Task: Nothing but the lines from the one containing "Instruction: Open the Flow Messages report" through the one containing "Turn off the CORS enabled toggle", both included, should be given again, each exactly as written below.

Data listing:
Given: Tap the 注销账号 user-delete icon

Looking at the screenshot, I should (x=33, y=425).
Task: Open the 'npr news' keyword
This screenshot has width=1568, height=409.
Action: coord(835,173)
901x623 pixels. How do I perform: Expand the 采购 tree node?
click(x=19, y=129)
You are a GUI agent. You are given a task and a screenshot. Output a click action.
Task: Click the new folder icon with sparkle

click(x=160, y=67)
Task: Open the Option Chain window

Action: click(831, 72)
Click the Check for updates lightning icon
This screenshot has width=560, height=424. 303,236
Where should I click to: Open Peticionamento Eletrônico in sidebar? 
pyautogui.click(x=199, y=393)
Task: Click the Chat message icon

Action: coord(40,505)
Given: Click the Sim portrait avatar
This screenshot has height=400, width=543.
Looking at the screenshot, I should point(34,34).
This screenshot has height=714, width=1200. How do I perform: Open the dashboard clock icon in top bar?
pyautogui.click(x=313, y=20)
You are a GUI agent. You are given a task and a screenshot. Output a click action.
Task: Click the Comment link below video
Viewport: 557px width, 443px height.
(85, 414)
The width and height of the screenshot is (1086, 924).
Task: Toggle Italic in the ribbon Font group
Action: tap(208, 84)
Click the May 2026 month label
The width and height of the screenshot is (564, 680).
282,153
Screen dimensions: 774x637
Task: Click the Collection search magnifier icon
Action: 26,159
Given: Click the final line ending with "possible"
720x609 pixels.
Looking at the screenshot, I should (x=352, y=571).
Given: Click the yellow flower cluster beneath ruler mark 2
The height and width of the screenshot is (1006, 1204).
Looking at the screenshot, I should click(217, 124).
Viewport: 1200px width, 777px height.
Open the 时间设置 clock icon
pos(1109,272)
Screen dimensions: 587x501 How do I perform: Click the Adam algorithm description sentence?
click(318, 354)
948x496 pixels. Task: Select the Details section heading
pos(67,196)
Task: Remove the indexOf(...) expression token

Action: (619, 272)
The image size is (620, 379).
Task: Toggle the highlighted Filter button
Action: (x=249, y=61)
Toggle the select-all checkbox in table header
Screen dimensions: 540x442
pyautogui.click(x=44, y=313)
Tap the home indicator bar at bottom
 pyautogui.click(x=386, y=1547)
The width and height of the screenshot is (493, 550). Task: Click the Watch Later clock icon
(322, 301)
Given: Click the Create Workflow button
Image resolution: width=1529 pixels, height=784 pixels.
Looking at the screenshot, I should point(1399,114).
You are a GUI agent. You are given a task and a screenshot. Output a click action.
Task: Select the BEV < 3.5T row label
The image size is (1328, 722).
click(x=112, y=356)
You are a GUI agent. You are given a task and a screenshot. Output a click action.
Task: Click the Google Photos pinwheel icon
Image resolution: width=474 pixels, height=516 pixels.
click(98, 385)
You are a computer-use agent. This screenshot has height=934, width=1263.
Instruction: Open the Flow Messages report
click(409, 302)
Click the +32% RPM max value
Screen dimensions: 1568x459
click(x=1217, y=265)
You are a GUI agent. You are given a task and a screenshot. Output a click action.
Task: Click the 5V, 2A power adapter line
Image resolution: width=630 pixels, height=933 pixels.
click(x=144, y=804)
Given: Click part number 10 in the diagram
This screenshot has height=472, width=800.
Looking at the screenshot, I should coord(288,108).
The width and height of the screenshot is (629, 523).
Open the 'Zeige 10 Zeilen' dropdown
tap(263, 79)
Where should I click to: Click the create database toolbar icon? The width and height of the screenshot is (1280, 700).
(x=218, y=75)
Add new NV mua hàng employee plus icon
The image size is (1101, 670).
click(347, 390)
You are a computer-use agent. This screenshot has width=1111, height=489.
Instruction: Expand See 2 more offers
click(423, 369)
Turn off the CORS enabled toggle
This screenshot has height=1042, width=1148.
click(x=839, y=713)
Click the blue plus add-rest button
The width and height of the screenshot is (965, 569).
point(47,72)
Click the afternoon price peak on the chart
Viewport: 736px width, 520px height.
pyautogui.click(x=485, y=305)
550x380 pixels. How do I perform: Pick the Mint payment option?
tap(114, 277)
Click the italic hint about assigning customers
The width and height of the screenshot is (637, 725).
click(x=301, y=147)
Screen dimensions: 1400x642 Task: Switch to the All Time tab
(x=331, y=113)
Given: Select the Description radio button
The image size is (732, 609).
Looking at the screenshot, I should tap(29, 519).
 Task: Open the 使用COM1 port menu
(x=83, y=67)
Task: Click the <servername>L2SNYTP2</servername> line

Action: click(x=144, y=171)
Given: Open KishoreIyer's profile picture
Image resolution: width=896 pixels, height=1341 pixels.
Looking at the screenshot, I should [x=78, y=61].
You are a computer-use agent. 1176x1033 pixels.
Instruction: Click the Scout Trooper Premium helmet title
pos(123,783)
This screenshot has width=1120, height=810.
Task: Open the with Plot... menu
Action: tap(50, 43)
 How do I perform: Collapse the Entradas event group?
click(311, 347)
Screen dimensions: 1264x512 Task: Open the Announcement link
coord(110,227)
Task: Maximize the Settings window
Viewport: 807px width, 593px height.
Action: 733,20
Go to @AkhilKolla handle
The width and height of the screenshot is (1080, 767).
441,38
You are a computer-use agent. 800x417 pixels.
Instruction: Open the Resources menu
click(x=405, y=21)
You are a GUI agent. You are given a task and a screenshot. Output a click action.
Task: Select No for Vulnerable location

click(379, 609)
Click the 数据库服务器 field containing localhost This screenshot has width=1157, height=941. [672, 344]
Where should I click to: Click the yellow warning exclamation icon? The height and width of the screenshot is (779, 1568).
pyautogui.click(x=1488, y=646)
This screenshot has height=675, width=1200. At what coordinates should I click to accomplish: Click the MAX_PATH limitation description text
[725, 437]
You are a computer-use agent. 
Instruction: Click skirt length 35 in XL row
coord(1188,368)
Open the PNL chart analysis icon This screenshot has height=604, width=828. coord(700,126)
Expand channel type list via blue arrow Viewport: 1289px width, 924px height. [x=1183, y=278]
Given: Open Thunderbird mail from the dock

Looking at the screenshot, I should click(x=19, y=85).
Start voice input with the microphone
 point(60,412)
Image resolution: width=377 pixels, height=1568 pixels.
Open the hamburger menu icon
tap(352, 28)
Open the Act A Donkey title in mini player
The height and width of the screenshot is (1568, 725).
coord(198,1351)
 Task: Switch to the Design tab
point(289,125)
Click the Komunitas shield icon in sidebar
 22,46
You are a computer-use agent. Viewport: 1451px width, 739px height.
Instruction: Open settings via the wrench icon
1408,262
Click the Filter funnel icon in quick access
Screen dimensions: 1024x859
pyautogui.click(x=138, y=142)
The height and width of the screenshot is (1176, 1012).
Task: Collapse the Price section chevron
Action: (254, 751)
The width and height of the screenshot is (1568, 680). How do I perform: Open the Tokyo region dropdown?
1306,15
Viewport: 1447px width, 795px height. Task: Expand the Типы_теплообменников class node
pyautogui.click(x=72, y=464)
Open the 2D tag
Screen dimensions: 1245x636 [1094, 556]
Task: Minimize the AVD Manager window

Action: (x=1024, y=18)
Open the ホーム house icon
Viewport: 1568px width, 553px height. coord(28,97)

Finished exercise:
Instruction: Open the Flow Messages report
click(409, 302)
Click the +32% RPM max value
Screen dimensions: 1568x459
click(x=1217, y=265)
You are a GUI agent. You are given a task and a screenshot. Output a click action.
Task: Click the 5V, 2A power adapter line
Image resolution: width=630 pixels, height=933 pixels.
click(x=144, y=804)
Given: Click part number 10 in the diagram
This screenshot has height=472, width=800.
Looking at the screenshot, I should coord(288,108).
The width and height of the screenshot is (629, 523).
Open the 'Zeige 10 Zeilen' dropdown
tap(263, 79)
Where should I click to: Click the create database toolbar icon? The width and height of the screenshot is (1280, 700).
(x=218, y=75)
Add new NV mua hàng employee plus icon
The image size is (1101, 670).
click(347, 390)
You are a computer-use agent. This screenshot has width=1111, height=489.
Instruction: Expand See 2 more offers
click(423, 369)
Turn off the CORS enabled toggle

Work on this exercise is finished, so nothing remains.